EXERCISE TASKS:
1. Please copy the disaster recovery post word for word, starting at "Posted by Carmine" and ending at "(Accidental or Malicious)".
2. In the disaster recovery post, where does QuickBooks typically place its data?
==== SOURCE PASSAGE
Posted by Carmine Inserra in Disaster Recovery on October 6, 2013 with No Comments
Disaster Recovery can refer to many different aspects of a business’s ability to function when they face an unexpected event. There are many types of events that can (and will) affect your ability to use or access your data. Here are a few situations you need to consider and prepare for:
• Deleted Data (Accidental or Malicious)
• Data or Software Corruption
• Hard Drive Failure
• Theft or Vandalism
• Fire or Water Damage
• Data Inaccessibility
Here are 4 things to consider when implementing or reviewing your Disaster Recovery Plan:
Recoverable Copies – You need to make sure to backup ALL of your critical data. Just because you click the checkbox next to the C: drive, doesn’t mean everything is getting backed up. Make a list of your critical software and ask your software vendor representative how they recommend backing up their data. For example: QuickBooks typically places their data in the Public user folder. Programs like TimeMatters use an SQL database that can’t be backed up without a special add-on for your backup. Email programs like Outlook typically store their data in hidden folders under your user profile. Also don’t assume your payroll company is backing up the data on your processing computer. ProSysCon technicians have experience backing up and recovering data for many different types of software.
Offsite Copy – Verify you have at least one copy of your data at a different geographical location. Most of our clients have considered a fire or flood, but what if you experience a close lightning strike causing a significant surge? Are you prepared if the business in the next suite sets off the sprinkler system, or if you have to immediately evacuate your premises for days or weeks? There are many simple and cost-effective ways to accomplish this.
========
==== EXCERPTED DATA
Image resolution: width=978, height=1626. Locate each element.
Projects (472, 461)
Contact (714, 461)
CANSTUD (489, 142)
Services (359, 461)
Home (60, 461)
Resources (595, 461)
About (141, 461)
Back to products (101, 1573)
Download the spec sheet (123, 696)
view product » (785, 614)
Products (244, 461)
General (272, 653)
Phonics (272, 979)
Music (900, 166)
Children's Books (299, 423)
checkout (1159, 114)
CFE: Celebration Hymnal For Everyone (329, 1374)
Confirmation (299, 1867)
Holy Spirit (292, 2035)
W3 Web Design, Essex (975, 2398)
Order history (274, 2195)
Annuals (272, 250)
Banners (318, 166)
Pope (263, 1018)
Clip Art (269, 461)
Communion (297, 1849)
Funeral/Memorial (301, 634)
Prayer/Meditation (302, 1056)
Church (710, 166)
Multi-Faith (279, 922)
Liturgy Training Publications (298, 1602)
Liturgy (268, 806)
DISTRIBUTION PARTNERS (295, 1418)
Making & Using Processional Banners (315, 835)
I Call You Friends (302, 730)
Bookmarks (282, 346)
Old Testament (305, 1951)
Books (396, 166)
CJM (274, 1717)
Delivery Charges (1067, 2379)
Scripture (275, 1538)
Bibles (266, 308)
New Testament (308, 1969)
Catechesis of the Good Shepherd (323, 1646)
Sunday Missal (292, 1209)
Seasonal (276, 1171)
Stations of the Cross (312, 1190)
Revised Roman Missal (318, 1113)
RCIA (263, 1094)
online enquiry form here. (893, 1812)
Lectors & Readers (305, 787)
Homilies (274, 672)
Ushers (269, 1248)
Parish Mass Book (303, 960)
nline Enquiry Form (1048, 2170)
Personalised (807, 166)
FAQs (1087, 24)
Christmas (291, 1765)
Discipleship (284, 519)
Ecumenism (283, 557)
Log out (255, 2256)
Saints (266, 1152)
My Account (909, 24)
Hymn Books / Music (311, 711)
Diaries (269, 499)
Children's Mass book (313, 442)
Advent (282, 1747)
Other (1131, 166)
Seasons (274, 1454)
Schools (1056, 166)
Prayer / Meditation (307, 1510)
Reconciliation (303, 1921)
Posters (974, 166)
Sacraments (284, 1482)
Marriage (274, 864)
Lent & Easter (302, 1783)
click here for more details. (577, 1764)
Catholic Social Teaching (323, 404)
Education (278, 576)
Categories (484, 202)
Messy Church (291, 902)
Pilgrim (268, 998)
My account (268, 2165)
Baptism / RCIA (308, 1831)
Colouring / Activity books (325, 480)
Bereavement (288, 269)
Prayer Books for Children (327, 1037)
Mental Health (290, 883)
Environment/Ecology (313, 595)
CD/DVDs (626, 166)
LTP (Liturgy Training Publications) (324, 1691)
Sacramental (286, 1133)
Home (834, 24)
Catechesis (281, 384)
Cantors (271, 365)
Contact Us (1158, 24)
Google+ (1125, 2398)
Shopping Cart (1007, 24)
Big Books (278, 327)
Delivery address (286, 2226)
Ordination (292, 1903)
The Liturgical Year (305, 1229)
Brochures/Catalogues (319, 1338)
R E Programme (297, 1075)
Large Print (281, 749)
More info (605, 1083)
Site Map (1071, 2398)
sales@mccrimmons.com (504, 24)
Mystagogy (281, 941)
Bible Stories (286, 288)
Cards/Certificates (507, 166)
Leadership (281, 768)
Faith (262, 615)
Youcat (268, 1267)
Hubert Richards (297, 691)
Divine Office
========
RESPONSE LIST:
1.
Posted by Carmine Inserra in Disaster Recovery on October 6, 2013 with No Comments
Disaster Recovery can refer to many different aspects of a business’s ability to function when they face an unexpected event. There are many types of events that can (and will) affect your ability to use or access your data. Here are a few situations you need to consider and prepare for:
• Deleted Data (Accidental or Malicious)

2. In the Public user folder.